| Task requirements |
The entries follow. Copy every line in which "dropdown" appears.

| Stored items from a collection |
....

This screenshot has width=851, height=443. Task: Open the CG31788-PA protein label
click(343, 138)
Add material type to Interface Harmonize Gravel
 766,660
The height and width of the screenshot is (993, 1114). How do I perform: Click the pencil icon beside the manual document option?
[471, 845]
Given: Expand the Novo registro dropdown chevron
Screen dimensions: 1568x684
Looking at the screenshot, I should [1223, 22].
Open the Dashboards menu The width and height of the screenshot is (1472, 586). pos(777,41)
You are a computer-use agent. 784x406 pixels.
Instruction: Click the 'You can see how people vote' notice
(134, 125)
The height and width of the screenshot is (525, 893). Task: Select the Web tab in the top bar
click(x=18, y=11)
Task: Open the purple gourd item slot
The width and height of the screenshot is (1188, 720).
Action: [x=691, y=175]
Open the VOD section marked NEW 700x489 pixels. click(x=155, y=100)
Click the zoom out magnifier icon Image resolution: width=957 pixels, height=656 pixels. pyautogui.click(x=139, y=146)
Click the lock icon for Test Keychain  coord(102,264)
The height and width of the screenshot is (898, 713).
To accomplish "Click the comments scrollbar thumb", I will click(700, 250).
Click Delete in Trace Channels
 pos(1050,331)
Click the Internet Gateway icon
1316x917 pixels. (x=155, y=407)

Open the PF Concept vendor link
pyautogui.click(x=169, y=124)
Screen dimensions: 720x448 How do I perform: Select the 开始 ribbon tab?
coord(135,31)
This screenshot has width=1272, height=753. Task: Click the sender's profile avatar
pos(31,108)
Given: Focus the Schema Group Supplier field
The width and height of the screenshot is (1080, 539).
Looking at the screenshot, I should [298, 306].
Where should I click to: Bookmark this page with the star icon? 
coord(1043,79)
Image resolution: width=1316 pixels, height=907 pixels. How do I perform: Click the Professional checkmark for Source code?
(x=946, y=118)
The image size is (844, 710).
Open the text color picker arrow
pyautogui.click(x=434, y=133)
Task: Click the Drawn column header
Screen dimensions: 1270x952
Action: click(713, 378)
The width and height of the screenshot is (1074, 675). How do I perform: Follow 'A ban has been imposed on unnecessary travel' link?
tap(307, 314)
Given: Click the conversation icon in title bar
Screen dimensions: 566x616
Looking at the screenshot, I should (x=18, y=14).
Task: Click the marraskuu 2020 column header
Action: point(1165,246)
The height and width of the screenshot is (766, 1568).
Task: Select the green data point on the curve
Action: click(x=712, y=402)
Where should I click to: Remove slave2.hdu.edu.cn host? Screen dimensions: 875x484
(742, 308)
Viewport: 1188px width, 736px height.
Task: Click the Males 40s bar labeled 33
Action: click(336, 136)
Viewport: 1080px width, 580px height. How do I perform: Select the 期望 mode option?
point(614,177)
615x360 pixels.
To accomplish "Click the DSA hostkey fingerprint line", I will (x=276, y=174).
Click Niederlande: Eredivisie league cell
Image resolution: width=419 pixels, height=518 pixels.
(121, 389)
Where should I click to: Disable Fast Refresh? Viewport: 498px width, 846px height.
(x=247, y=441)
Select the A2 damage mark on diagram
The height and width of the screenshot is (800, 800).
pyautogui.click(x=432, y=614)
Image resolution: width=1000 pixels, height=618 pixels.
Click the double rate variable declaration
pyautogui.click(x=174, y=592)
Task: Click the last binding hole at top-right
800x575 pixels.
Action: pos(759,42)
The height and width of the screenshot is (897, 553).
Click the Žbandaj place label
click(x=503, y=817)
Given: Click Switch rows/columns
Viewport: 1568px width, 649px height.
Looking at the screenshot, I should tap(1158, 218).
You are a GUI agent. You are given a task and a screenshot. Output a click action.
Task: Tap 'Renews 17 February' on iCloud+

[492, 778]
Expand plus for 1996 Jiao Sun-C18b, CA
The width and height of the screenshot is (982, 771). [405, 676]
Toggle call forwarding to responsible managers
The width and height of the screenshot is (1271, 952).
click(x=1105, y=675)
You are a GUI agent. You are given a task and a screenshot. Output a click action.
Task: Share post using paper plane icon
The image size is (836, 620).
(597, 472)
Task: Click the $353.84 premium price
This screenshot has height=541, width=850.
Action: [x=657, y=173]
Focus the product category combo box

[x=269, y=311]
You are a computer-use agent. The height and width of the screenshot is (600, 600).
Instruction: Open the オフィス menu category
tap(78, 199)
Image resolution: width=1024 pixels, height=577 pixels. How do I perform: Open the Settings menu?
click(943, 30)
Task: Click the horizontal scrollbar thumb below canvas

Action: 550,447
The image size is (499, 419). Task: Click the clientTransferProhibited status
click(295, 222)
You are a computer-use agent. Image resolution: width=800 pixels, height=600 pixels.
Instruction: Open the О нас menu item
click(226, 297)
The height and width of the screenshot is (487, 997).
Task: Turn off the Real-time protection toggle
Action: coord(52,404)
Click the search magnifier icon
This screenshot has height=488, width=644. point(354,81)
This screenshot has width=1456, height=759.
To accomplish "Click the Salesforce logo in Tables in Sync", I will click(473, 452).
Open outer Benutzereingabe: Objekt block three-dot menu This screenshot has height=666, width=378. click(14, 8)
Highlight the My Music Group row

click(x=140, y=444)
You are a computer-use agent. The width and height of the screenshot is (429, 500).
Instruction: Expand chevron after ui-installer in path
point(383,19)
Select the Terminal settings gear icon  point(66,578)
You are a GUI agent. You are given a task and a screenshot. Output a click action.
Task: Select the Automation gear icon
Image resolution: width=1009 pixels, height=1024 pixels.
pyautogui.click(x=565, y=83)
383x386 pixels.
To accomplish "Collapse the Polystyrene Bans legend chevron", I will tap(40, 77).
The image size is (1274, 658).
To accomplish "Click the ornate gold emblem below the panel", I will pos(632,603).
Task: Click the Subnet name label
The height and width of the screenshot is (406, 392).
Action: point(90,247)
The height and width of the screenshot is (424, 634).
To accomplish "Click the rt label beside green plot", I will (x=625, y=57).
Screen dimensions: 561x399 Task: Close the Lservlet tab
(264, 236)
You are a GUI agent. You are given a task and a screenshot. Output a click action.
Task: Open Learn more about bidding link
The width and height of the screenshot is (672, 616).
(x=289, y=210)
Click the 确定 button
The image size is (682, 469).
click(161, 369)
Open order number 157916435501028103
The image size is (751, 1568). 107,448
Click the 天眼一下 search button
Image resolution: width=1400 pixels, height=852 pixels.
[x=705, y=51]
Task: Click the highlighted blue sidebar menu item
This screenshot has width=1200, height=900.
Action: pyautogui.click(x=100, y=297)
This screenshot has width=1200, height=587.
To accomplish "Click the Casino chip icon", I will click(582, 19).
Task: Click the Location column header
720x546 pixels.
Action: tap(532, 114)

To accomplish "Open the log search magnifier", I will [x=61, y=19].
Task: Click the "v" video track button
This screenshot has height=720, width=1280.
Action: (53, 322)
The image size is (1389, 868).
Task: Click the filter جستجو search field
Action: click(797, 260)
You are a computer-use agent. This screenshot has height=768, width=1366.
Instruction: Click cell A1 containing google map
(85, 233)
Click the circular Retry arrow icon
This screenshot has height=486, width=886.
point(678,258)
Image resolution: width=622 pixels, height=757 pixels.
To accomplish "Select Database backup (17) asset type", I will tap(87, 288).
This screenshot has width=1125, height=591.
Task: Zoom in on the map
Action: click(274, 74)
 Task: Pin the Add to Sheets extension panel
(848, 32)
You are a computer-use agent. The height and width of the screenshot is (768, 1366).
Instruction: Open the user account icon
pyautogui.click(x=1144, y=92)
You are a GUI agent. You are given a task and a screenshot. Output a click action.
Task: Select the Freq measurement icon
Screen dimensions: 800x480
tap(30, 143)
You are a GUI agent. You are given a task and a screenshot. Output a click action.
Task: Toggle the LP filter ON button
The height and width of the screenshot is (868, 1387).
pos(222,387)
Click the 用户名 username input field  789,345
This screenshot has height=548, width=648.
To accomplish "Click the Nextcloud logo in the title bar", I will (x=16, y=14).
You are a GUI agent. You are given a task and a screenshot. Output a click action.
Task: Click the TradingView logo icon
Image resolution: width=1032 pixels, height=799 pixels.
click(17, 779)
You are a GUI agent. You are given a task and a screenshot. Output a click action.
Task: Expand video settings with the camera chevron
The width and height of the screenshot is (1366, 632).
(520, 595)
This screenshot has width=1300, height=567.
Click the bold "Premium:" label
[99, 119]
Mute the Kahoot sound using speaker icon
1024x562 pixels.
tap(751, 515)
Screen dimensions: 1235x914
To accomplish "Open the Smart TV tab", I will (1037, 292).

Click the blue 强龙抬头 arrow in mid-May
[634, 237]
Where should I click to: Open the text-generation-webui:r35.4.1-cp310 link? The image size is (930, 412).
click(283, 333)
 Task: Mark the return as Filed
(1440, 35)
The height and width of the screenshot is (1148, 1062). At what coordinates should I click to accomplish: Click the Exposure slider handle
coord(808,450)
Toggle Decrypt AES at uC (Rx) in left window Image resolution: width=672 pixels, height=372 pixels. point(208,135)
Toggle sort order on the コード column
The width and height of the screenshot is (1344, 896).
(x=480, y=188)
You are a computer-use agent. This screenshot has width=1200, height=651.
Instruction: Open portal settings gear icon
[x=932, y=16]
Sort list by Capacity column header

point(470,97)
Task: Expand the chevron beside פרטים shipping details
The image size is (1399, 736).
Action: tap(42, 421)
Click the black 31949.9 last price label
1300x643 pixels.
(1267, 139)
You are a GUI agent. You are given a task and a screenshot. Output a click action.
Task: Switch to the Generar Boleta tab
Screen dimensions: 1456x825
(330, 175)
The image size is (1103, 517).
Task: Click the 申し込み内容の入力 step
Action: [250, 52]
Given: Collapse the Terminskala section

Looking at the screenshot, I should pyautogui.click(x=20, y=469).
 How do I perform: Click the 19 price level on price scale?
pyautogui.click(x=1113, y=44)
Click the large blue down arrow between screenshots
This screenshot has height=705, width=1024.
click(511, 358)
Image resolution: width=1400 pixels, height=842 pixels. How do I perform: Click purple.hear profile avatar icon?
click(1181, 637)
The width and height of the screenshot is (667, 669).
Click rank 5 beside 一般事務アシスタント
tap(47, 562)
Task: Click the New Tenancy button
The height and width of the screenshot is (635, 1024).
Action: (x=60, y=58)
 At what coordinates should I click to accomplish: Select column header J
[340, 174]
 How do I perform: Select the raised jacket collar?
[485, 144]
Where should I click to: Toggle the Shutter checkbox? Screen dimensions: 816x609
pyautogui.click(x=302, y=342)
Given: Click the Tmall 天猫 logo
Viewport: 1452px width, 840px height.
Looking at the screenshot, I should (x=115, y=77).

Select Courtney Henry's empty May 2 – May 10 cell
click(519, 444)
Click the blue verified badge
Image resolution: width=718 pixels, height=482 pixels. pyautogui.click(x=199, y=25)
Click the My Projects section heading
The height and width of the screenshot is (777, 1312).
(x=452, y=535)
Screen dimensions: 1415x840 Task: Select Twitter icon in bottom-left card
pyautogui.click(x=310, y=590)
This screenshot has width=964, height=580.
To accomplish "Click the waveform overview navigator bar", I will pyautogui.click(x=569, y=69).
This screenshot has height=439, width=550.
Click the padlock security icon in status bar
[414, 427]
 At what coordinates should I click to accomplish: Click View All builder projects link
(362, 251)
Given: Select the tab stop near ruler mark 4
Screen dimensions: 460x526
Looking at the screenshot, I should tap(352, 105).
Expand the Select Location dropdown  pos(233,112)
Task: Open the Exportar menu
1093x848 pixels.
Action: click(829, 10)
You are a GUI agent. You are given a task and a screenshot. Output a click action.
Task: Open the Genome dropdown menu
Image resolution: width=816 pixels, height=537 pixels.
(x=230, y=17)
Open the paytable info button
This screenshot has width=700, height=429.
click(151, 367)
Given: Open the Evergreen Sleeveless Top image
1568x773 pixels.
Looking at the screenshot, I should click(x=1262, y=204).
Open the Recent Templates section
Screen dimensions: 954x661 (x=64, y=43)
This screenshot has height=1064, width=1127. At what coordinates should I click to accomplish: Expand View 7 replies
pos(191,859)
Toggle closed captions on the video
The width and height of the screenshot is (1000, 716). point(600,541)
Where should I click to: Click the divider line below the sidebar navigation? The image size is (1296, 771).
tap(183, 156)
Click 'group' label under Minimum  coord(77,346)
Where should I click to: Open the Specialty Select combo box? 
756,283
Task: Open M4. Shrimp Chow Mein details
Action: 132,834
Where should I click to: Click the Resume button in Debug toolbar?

....

| Reply |
Given: Expand the Novo registro dropdown chevron
Expand the Select Location dropdown  pos(233,112)
Task: Open the Genome dropdown menu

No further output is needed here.